▸ **What is needed**: Please sum up the passage on US policy toward Israel and Russia in two sentences.

---------- Provided passage

Netanyahu’s IDF continues to strike civilian targets in Gaza and has killed over 22,000 Palestinians.  It’s reminiscent of Joshua’s genocide at Jericho and the purge of non-Jews in Israel after the Babylonian exile.  Last week the Israeli Finance Minister called for Palestinians to leave Gaza to make room for more Jews.  It’s an echo of Hitler’s 1934 Anschluss in Austria. 

The nationalist aggression of Russia and Israel are challenging universal standards of humanitarian law and LOW needed for peace.  The Patriarch of the Russian Orthodox Church supports Putin’s aggression to restore Ukraine to Russia, while America is sending mixed signals on Netanyahu’s aggressive Zionism in Gaza and on aid to Ukraine.  With 2024 being an election year, it promises even more volatile issues in religion, legitimacy and politics.  


US double standards on Israel and Russia are playing into a dangerous game: “Joe Biden’s decision to defend Israel’s methods in Gaza so soon after, in a different context, condemning Russia’s in Ukraine, is not just an occasion for hand wringing from liberals and lawyers. It is already having a real-world impact on relations between the global north and south, and west and east, creating consequences that could reverberate for decades. The Biden administration, reluctant to change course, may say the parallels between Gaza and Ukraine are far from exact, but it also seems to know it is gradually losing diplomatic support. When the US and Israel are joined at the UN general assembly by only eight other nations, including Micronesia and Nauru, as happened when they rejected a ceasefire resolution for Gaza this December, it is harder to argue that America remains the indispensable nation – a phrase from former secretary of state Madeleine Albright frequently referenced by Biden. By contrast, Vladimir Putin, after a period of his own global isolation, “really feels everything at this point is trending in his favour”, according to Fiona Hill, the former US state department official specialising in Russia.

--------------------
---------- Data section

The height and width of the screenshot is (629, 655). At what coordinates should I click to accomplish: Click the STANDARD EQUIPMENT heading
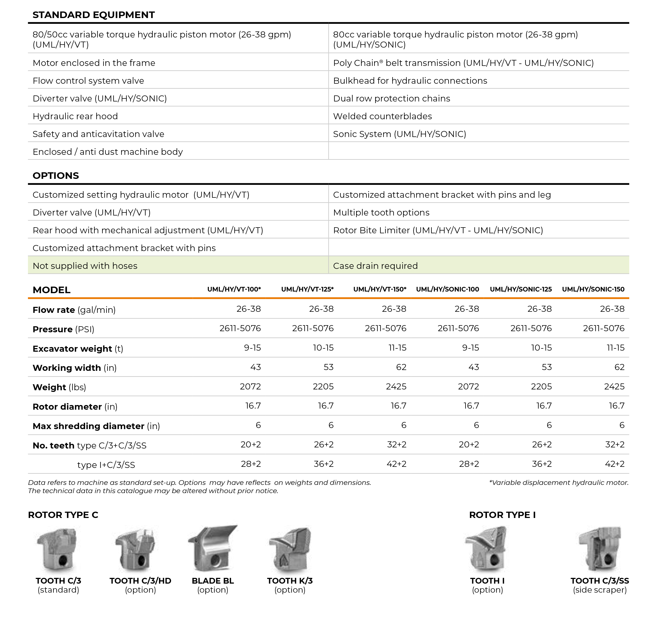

--------------------

▸ **Problem solution**: The passage argues that the nationalist aggression of Russia in Ukraine and of Israel in Gaza, where it says the IDF has killed over 22,000 Palestinians, is challenging universal standards of humanitarian law, while America sends mixed signals on Gaza and on aid to Ukraine. It contends that Biden's defense of Israel's methods so soon after condemning Russia's is already straining relations between the global north and south and between west and east, costing the US diplomatic support at the UN, while Fiona Hill says Putin feels everything is trending in his favor.